What Is a Right Trapezoid?
A right trapezoid (or right trapezium) is a four-sided figure with one pair of parallel sides and two adjacent right angles. The perpendicular leg that joins the two parallel sides is exactly equal to the height, which makes its area especially easy to measure. This calculator finds that area from the two parallel side lengths and the height.
How to Use the Calculator
Enter the length of the first parallel side (a), the second parallel side (b), and the height (h) — the perpendicular distance between the parallel sides. Click calculate and the tool returns the area in square units.
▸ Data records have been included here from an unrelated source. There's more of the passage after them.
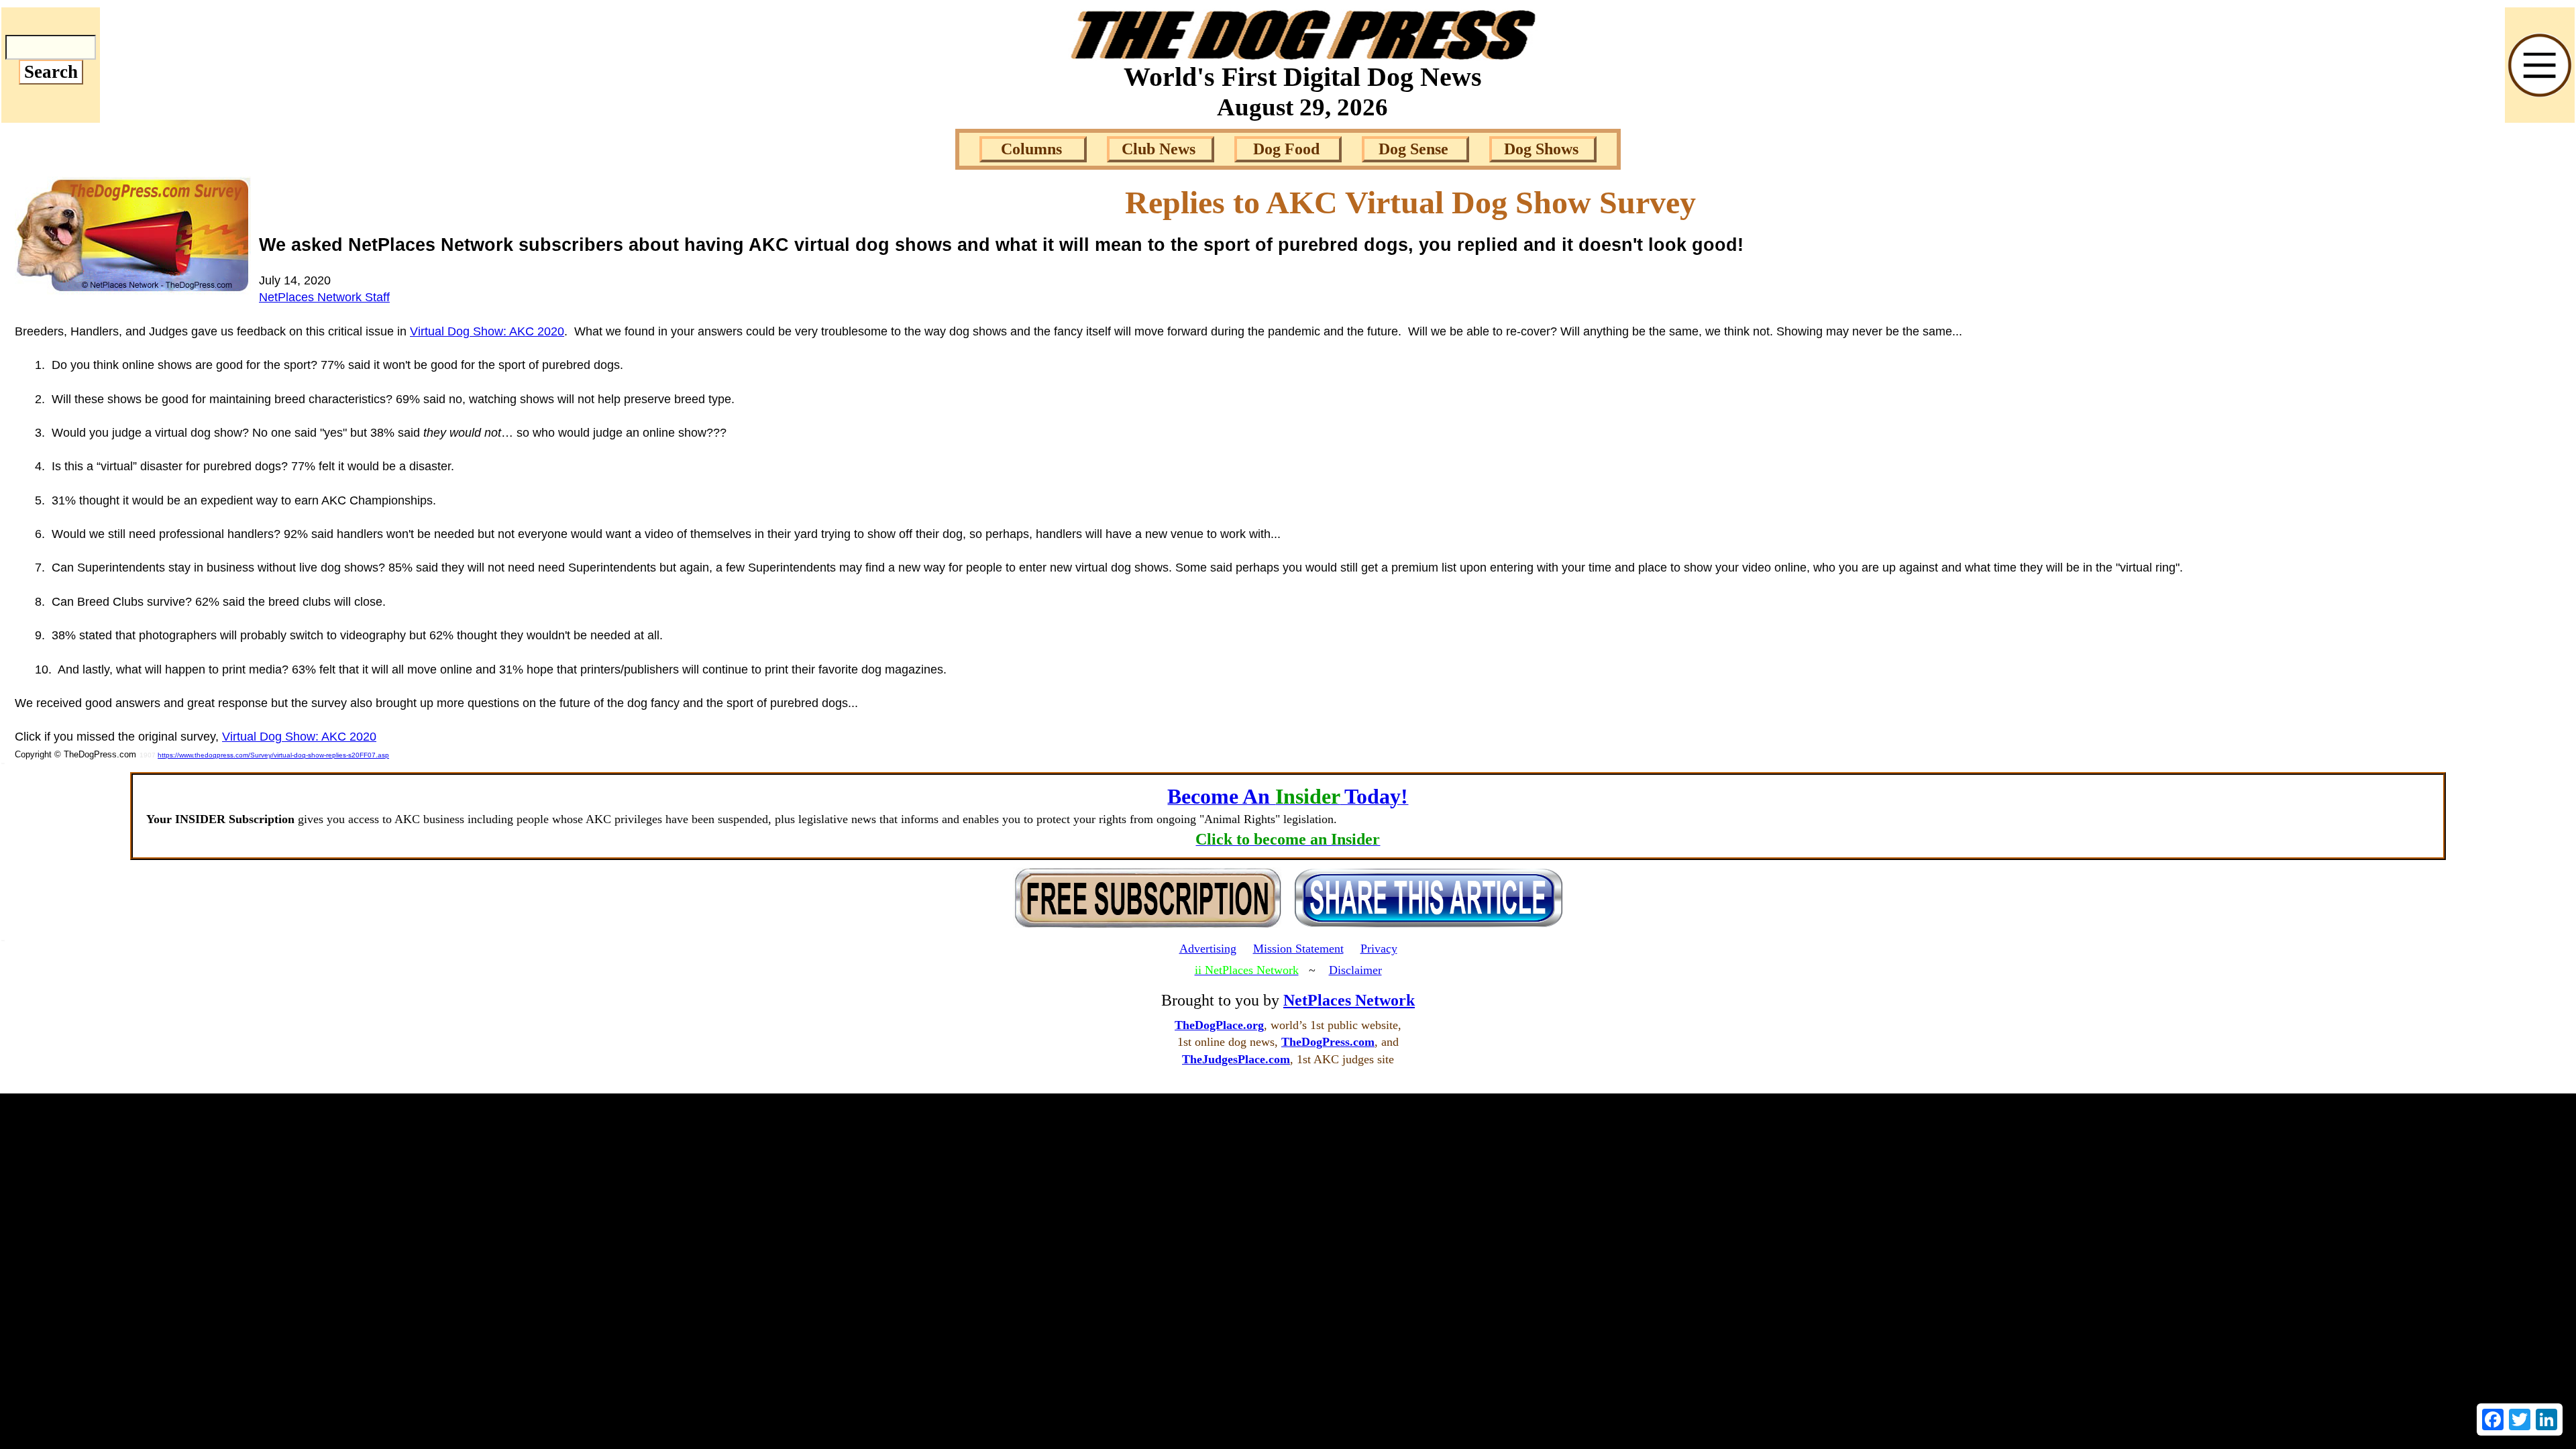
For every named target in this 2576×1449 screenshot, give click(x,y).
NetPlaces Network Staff (324, 297)
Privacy (1378, 948)
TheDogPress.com (1328, 1042)
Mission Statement (1298, 948)
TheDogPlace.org (1219, 1025)
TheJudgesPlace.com (1236, 1059)
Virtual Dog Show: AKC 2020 (487, 331)
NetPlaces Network (1349, 1000)
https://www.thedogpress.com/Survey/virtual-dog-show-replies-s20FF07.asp (273, 755)
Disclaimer (1355, 970)
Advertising (1207, 948)
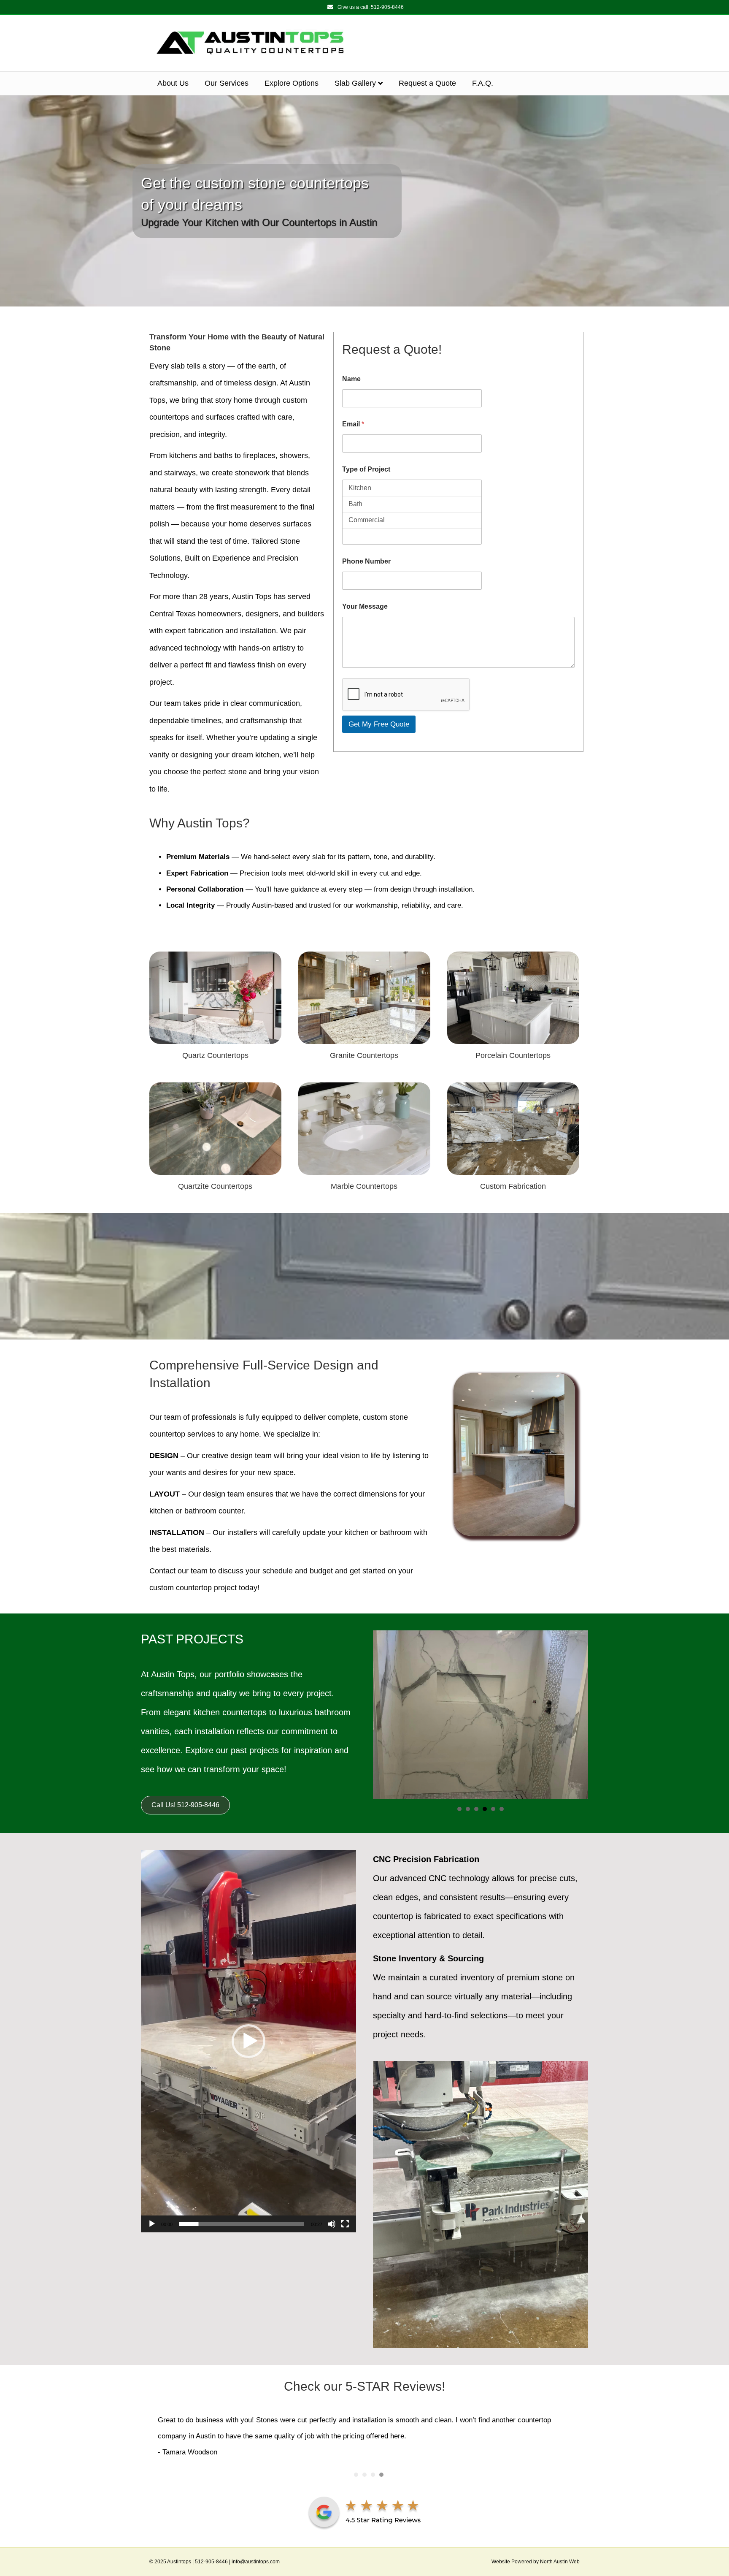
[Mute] (331, 2224)
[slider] (241, 2224)
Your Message (365, 606)
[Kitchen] (412, 488)
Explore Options (292, 83)
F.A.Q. (482, 83)
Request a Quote (427, 83)
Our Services (226, 83)
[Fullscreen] (345, 2224)
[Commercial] (412, 520)
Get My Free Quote (378, 724)
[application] (248, 2041)
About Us (173, 83)
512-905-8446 (387, 7)
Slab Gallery (355, 83)
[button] (248, 2041)
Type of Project (366, 469)
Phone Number (366, 561)
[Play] (152, 2224)
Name (351, 378)
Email (353, 424)
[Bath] (412, 504)
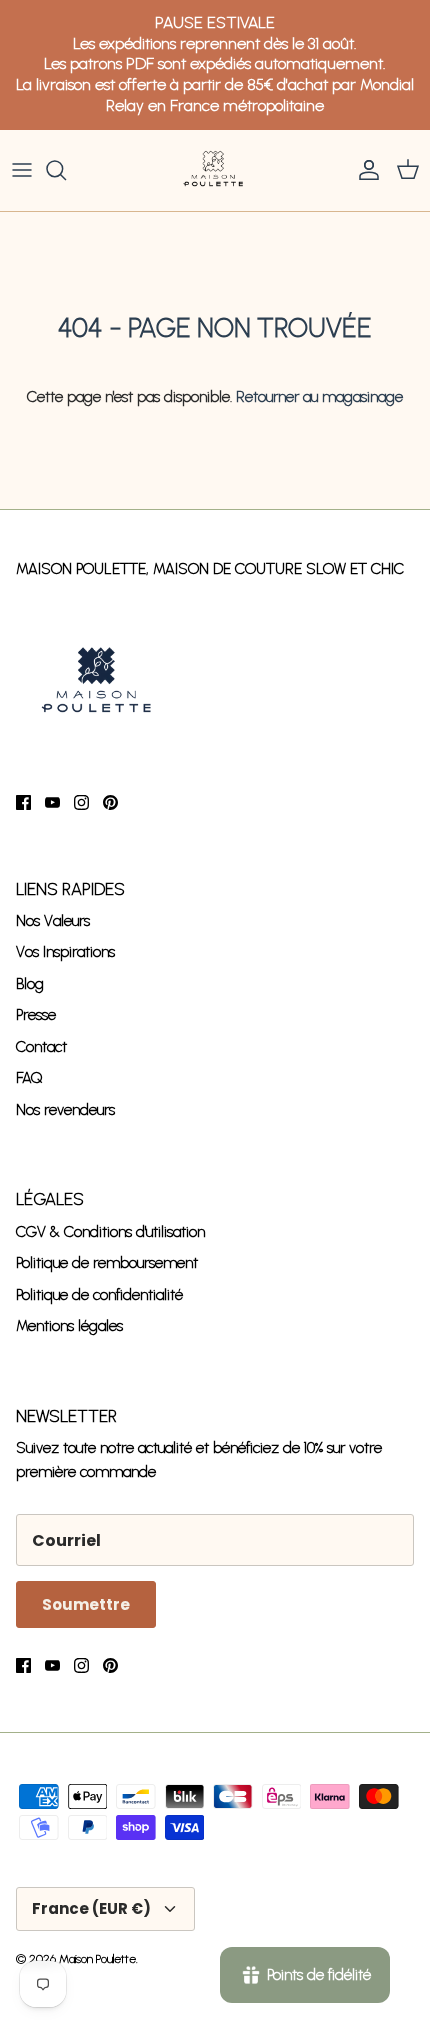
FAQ (29, 1078)
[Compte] (364, 170)
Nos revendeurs (65, 1110)
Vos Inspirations (65, 952)
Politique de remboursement (107, 1263)
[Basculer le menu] (22, 170)
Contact (41, 1047)
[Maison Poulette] (215, 171)
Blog (30, 984)
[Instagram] (81, 802)
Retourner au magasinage (319, 397)
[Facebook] (23, 802)
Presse (36, 1015)
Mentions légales (69, 1326)
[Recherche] (66, 170)
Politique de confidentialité (99, 1295)
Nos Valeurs (53, 921)
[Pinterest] (110, 802)
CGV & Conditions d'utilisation (110, 1232)
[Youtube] (52, 802)
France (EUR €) (91, 1908)
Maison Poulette (97, 1959)
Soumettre (86, 1604)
Use the same unit for all three measurements so the result is in the matching square unit (e.g. cm gives cm²).
The Formula Explained
The area of any trapezoid is the average of the two parallel sides multiplied by the height:
$$\text{Area} = \frac{a + b}{2} \times h$$
Averaging a and b gives the length of the midline of the trapezoid, and multiplying by the height yields the enclosed area. For a right trapezoid the height equals the vertical leg, so no extra trigonometry is needed.
Worked Example
Suppose \(a = 8\), \(b = 5\), and \(h = 4\). First add the parallel sides: \(8 + 5 = 13\). Divide by 2 to get the average: \(6.5\). Multiply by the height: $$6.5 \times 4 = 26 \text{ square units}.$$
FAQ
Does it matter which side is a or b? No. Addition is commutative, so swapping a and b gives the same area.
What unit is the answer in? Square units of whatever unit you entered. If a, b, and h are in metres, the area is in square metres.
Is the formula different for a right trapezoid? No — the area formula is identical for all trapezoids. The "right" feature simply means the height equals the perpendicular leg, making h easy to read off directly.